A flood of dogecoin imitators has kicked off a trademark battle for the meme token with a $31 billion market cap

Max Adams   

A flood of dogecoin imitators has kicked off a trademark battle for the meme token with a $31 billion market cap
Cryptocurrency2 min read
  • There is a battle being fought for the dogecoin trademark, the Wall Street Journal reported.
  • Dogecoin imitators number in the hundreds, trying to capitalize on the popularity of the original meme token.
  • One company wants to take ownership of the original dogecoin and Dogecoin Foundation.
A report in the Wall Street Journal Tuesday shed light on the fight that has erupted over who owns the trademark for dogecoin, the massively popular meme-based cryptocurrency with a $31 billion market capitalization.

Dogecoin was created in the span of hours as a joke in 2013, meant to poke fun at the then-nascent crypto space. A year later, the creators founded the Dogecoin Foundation but didn't file to register the trademark until this past August, according to the WSJ. Now, that application is just one among half a dozen vying for ownership of the dogecoin brand.

Among the nearly 100 crypto projects that now incorporate some use of the word 'doge' - including Baby Doge Coin and Dogelon Mars - one crypto market player is looking to take control of the original brand.

• Objective
Copy the dogecoin trademark article word for word, from "Among the nearly" up to and including "the original brand.".

• Data listing
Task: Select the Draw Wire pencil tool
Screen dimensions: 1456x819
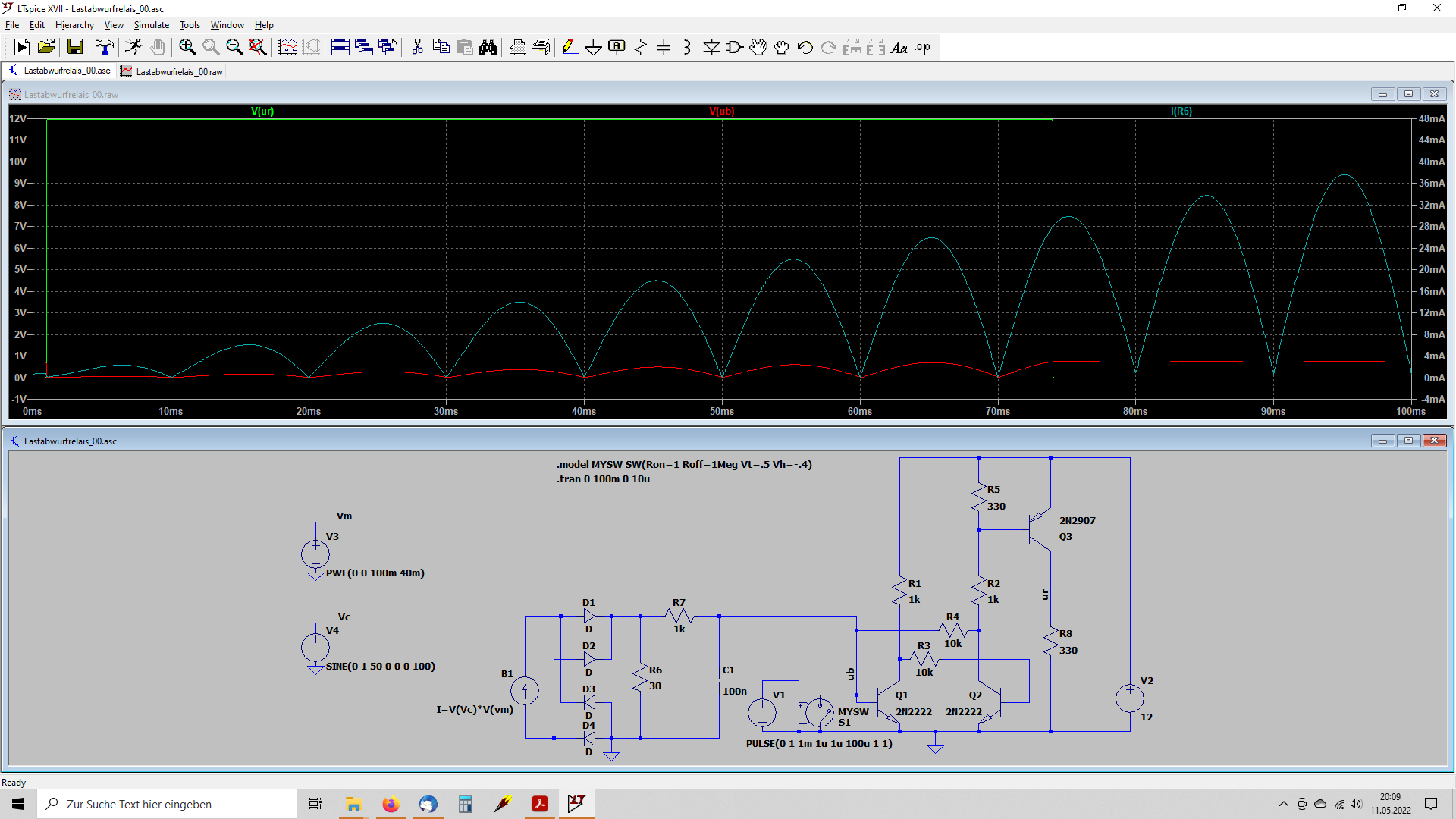Action: 570,48
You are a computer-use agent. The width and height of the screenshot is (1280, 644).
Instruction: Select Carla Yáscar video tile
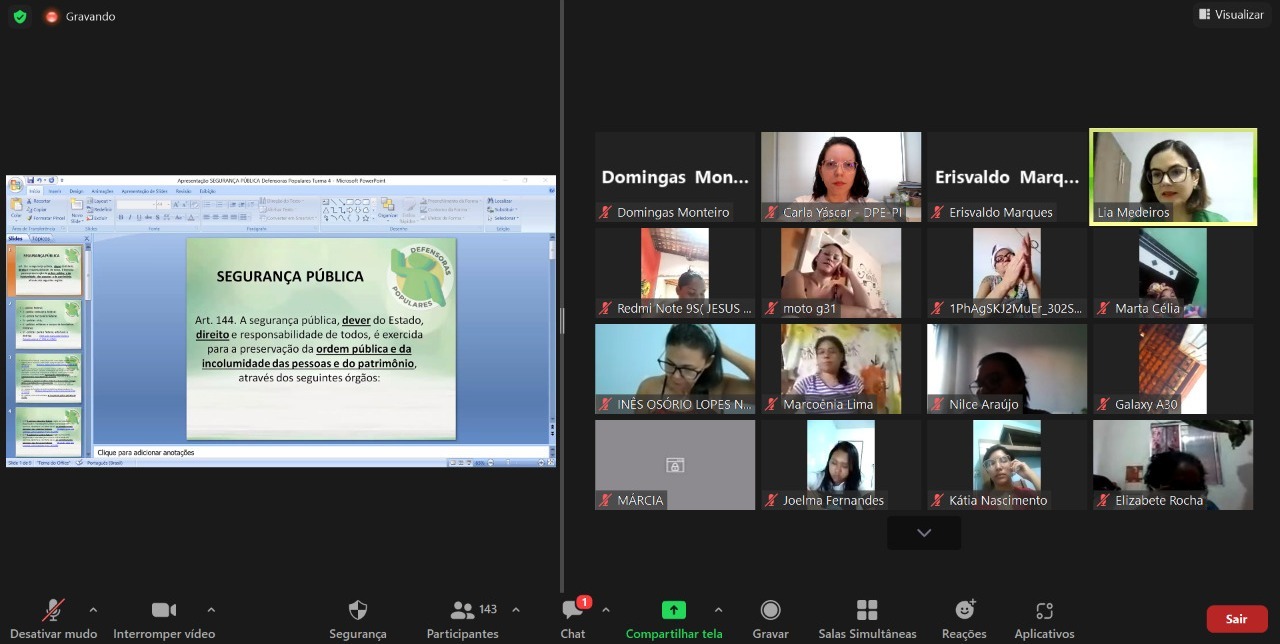pos(840,177)
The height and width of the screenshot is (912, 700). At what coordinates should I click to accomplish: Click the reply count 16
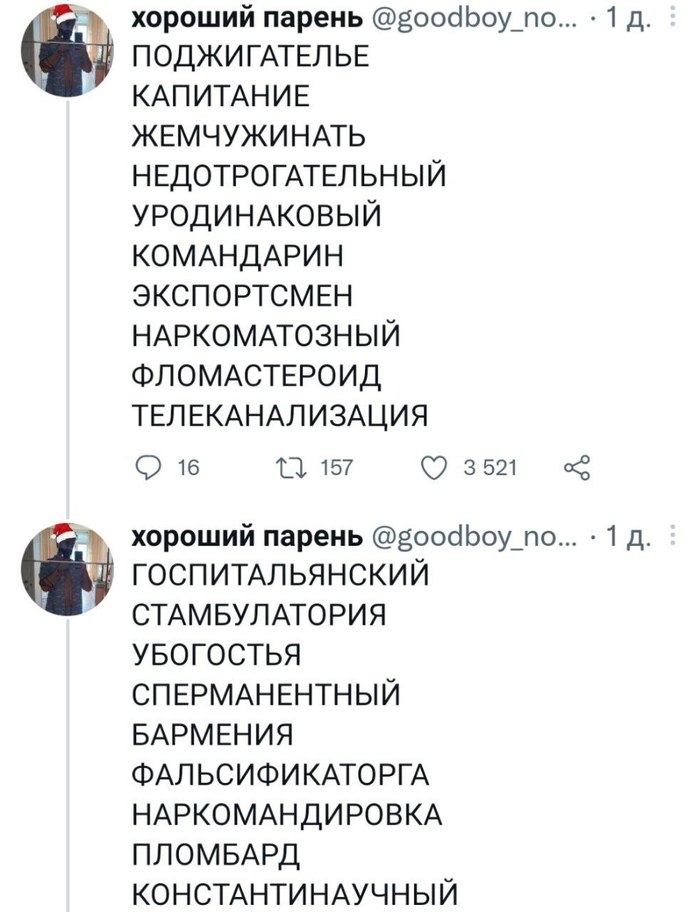point(185,467)
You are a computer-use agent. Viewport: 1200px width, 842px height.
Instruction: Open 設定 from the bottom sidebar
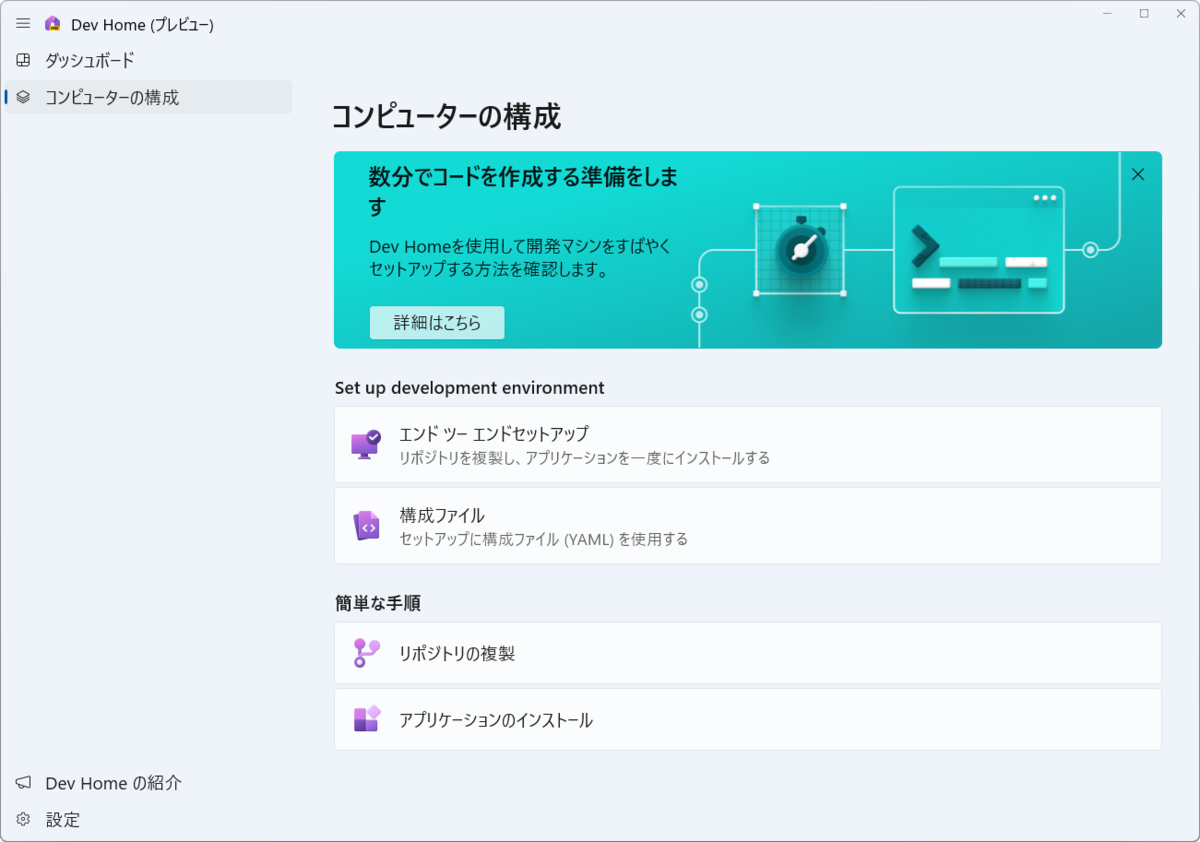(x=63, y=819)
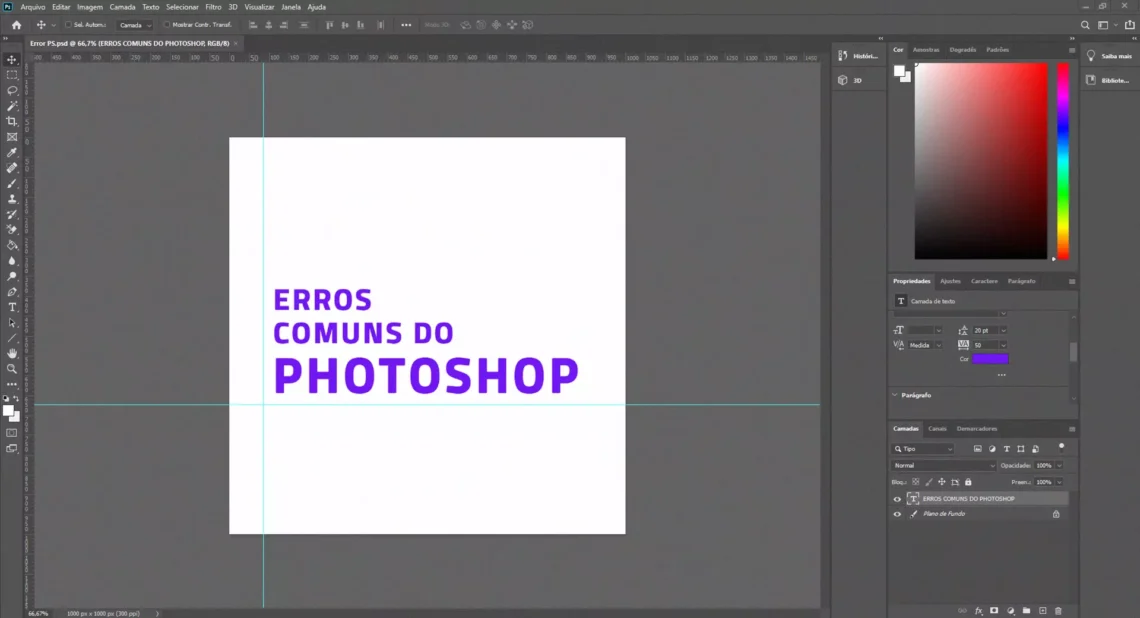Enable the Sel. Autom. checkbox
Screen dimensions: 1140x618
point(68,25)
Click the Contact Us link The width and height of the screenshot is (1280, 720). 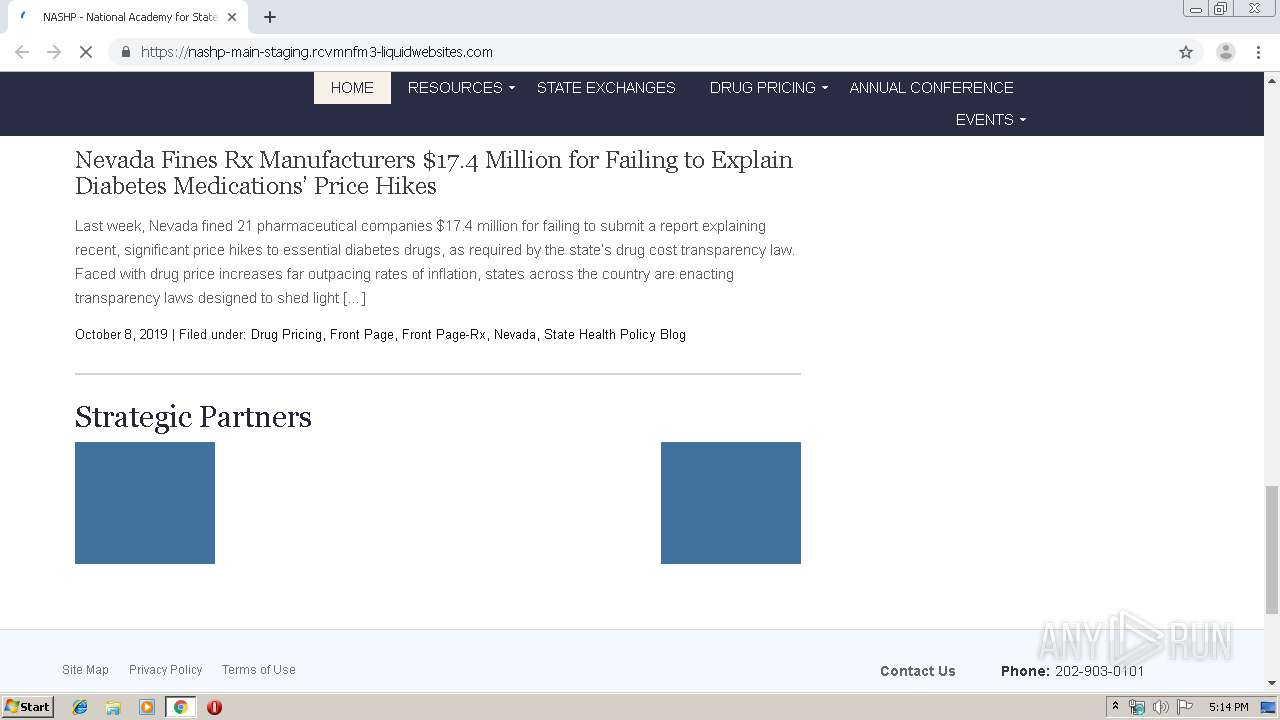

• Solution for this exercise
Among the nearly 100 crypto projects that now incorporate some use of the word 'doge' - including Baby Doge Coin and Dogelon Mars - one crypto market player is looking to take control of the original brand.